━━ RECORDS FOR THIS TASK

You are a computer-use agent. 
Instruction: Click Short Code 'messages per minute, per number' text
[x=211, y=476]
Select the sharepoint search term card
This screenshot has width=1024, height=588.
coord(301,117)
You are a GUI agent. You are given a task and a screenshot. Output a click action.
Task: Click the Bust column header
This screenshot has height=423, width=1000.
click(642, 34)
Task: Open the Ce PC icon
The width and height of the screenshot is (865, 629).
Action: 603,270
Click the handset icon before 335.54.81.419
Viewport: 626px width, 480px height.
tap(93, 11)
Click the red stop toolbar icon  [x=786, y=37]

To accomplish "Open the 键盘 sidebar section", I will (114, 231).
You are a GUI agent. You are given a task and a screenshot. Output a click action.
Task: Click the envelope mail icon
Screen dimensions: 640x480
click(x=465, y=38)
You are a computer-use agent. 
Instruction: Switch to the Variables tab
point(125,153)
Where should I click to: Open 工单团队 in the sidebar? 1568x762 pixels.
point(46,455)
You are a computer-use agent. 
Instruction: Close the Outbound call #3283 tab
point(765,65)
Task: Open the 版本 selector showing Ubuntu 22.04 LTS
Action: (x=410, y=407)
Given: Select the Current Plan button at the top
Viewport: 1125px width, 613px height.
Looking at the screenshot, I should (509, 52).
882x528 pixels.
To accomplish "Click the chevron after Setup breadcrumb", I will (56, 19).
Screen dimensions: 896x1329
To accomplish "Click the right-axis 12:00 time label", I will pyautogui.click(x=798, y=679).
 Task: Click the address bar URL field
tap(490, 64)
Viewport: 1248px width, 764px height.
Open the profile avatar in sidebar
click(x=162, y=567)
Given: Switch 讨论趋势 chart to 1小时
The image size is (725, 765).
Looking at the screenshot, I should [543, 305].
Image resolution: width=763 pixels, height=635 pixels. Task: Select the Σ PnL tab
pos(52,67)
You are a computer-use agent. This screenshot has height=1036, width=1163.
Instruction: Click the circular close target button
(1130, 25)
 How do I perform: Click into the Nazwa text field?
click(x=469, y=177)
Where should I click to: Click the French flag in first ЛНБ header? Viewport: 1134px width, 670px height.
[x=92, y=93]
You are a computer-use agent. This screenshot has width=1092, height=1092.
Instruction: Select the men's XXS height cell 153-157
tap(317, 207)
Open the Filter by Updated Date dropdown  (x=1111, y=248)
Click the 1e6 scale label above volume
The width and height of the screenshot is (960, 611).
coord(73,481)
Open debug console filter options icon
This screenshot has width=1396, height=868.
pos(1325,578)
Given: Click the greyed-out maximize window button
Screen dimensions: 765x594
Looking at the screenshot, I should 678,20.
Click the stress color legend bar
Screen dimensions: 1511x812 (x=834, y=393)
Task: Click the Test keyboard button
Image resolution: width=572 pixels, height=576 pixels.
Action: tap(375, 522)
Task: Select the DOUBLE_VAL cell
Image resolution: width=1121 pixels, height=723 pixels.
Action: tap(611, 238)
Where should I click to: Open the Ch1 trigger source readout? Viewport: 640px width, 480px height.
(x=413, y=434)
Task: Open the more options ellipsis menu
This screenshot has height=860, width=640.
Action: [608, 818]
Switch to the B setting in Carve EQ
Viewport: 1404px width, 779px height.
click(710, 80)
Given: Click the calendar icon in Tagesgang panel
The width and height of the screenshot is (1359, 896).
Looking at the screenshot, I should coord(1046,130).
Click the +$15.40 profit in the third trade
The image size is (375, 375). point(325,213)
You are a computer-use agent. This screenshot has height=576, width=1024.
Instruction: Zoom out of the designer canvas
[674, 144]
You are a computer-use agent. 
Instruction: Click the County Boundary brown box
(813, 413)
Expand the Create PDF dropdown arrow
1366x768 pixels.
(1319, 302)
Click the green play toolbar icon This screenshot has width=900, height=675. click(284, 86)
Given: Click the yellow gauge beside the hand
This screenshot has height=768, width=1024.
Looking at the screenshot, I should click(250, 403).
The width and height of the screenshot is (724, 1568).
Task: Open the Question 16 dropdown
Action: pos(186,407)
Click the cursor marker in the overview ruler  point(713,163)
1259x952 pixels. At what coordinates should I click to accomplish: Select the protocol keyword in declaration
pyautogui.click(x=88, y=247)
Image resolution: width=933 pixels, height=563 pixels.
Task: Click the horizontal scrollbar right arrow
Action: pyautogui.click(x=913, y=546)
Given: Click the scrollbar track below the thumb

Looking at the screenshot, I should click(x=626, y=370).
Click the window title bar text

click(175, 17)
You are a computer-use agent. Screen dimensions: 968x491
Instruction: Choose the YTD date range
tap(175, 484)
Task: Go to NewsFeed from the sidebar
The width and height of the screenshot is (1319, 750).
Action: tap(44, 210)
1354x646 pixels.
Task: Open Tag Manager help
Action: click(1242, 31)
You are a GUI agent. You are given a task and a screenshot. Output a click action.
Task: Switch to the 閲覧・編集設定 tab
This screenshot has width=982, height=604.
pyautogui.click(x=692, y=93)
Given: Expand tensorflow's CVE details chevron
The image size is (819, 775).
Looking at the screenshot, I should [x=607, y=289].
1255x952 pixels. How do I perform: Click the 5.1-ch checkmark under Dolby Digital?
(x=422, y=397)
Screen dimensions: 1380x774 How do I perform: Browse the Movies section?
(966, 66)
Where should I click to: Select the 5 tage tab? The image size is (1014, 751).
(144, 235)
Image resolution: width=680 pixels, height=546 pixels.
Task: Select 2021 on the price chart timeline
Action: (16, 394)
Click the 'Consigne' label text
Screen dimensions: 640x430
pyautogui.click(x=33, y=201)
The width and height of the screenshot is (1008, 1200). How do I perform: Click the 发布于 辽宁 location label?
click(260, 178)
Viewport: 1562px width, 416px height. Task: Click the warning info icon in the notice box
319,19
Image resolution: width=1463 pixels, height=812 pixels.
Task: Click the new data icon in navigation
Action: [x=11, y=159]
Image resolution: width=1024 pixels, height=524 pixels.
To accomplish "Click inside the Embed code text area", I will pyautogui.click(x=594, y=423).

━━━━

◆ ABOUT THIS EXERCISE
Copy every line of the material exactly, keeping all of it.

◆ TASK RESPONSE
You are a computer-use agent. 
Instruction: Click Short Code 'messages per minute, per number' text
[x=211, y=476]
Select the sharepoint search term card
This screenshot has width=1024, height=588.
coord(301,117)
You are a GUI agent. You are given a task and a screenshot. Output a click action.
Task: Click the Bust column header
This screenshot has height=423, width=1000.
click(642, 34)
Task: Open the Ce PC icon
The width and height of the screenshot is (865, 629).
Action: 603,270
Click the handset icon before 335.54.81.419
Viewport: 626px width, 480px height.
tap(93, 11)
Click the red stop toolbar icon  [x=786, y=37]

To accomplish "Open the 键盘 sidebar section", I will (114, 231).
You are a GUI agent. You are given a task and a screenshot. Output a click action.
Task: Click the envelope mail icon
Screen dimensions: 640x480
click(x=465, y=38)
You are a computer-use agent. 
Instruction: Switch to the Variables tab
point(125,153)
Where should I click to: Open 工单团队 in the sidebar? 1568x762 pixels.
point(46,455)
You are a computer-use agent. 
Instruction: Close the Outbound call #3283 tab
point(765,65)
Task: Open the 版本 selector showing Ubuntu 22.04 LTS
Action: (x=410, y=407)
Given: Select the Current Plan button at the top
Viewport: 1125px width, 613px height.
Looking at the screenshot, I should (509, 52).
882x528 pixels.
To accomplish "Click the chevron after Setup breadcrumb", I will (56, 19).
Screen dimensions: 896x1329
To accomplish "Click the right-axis 12:00 time label", I will pyautogui.click(x=798, y=679).
 Task: Click the address bar URL field
tap(490, 64)
Viewport: 1248px width, 764px height.
Open the profile avatar in sidebar
click(x=162, y=567)
Given: Switch 讨论趋势 chart to 1小时
The image size is (725, 765).
Looking at the screenshot, I should [543, 305].
Image resolution: width=763 pixels, height=635 pixels. Task: Select the Σ PnL tab
pos(52,67)
You are a computer-use agent. This screenshot has height=1036, width=1163.
Instruction: Click the circular close target button
(1130, 25)
 How do I perform: Click into the Nazwa text field?
click(x=469, y=177)
Where should I click to: Click the French flag in first ЛНБ header? Viewport: 1134px width, 670px height.
[x=92, y=93]
You are a computer-use agent. This screenshot has width=1092, height=1092.
Instruction: Select the men's XXS height cell 153-157
tap(317, 207)
Open the Filter by Updated Date dropdown  (x=1111, y=248)
Click the 1e6 scale label above volume
The width and height of the screenshot is (960, 611).
coord(73,481)
Open debug console filter options icon
This screenshot has width=1396, height=868.
pos(1325,578)
Given: Click the greyed-out maximize window button
Screen dimensions: 765x594
Looking at the screenshot, I should 678,20.
Click the stress color legend bar
Screen dimensions: 1511x812 (x=834, y=393)
Task: Click the Test keyboard button
Image resolution: width=572 pixels, height=576 pixels.
Action: tap(375, 522)
Task: Select the DOUBLE_VAL cell
Image resolution: width=1121 pixels, height=723 pixels.
Action: tap(611, 238)
Where should I click to: Open the Ch1 trigger source readout? Viewport: 640px width, 480px height.
(x=413, y=434)
Task: Open the more options ellipsis menu
This screenshot has height=860, width=640.
Action: [608, 818]
Switch to the B setting in Carve EQ
Viewport: 1404px width, 779px height.
click(710, 80)
Given: Click the calendar icon in Tagesgang panel
The width and height of the screenshot is (1359, 896).
Looking at the screenshot, I should coord(1046,130).
Click the +$15.40 profit in the third trade
The image size is (375, 375). point(325,213)
You are a computer-use agent. This screenshot has height=576, width=1024.
Instruction: Zoom out of the designer canvas
[674, 144]
You are a computer-use agent. 
Instruction: Click the County Boundary brown box
(813, 413)
Expand the Create PDF dropdown arrow
1366x768 pixels.
(1319, 302)
Click the green play toolbar icon This screenshot has width=900, height=675. click(284, 86)
Given: Click the yellow gauge beside the hand
This screenshot has height=768, width=1024.
Looking at the screenshot, I should click(250, 403).
The width and height of the screenshot is (724, 1568).
Task: Open the Question 16 dropdown
Action: pos(186,407)
Click the cursor marker in the overview ruler  point(713,163)
1259x952 pixels. At what coordinates should I click to accomplish: Select the protocol keyword in declaration
pyautogui.click(x=88, y=247)
Image resolution: width=933 pixels, height=563 pixels.
Task: Click the horizontal scrollbar right arrow
Action: pyautogui.click(x=913, y=546)
Given: Click the scrollbar track below the thumb

Looking at the screenshot, I should click(x=626, y=370).
Click the window title bar text

click(175, 17)
You are a computer-use agent. Screen dimensions: 968x491
Instruction: Choose the YTD date range
tap(175, 484)
Task: Go to NewsFeed from the sidebar
The width and height of the screenshot is (1319, 750).
Action: tap(44, 210)
1354x646 pixels.
Task: Open Tag Manager help
Action: click(1242, 31)
You are a GUI agent. You are given a task and a screenshot. Output a click action.
Task: Switch to the 閲覧・編集設定 tab
This screenshot has width=982, height=604.
pyautogui.click(x=692, y=93)
Given: Expand tensorflow's CVE details chevron
The image size is (819, 775).
Looking at the screenshot, I should [x=607, y=289].
1255x952 pixels. How do I perform: Click the 5.1-ch checkmark under Dolby Digital?
(x=422, y=397)
Screen dimensions: 1380x774 How do I perform: Browse the Movies section?
(966, 66)
Where should I click to: Select the 5 tage tab? The image size is (1014, 751).
(144, 235)
Image resolution: width=680 pixels, height=546 pixels.
Task: Select 2021 on the price chart timeline
Action: (16, 394)
Click the 'Consigne' label text
Screen dimensions: 640x430
pyautogui.click(x=33, y=201)
The width and height of the screenshot is (1008, 1200). How do I perform: Click the 发布于 辽宁 location label?
click(260, 178)
Viewport: 1562px width, 416px height. Task: Click the warning info icon in the notice box
319,19
Image resolution: width=1463 pixels, height=812 pixels.
Task: Click the new data icon in navigation
Action: [x=11, y=159]
Image resolution: width=1024 pixels, height=524 pixels.
To accomplish "Click inside the Embed code text area", I will pyautogui.click(x=594, y=423).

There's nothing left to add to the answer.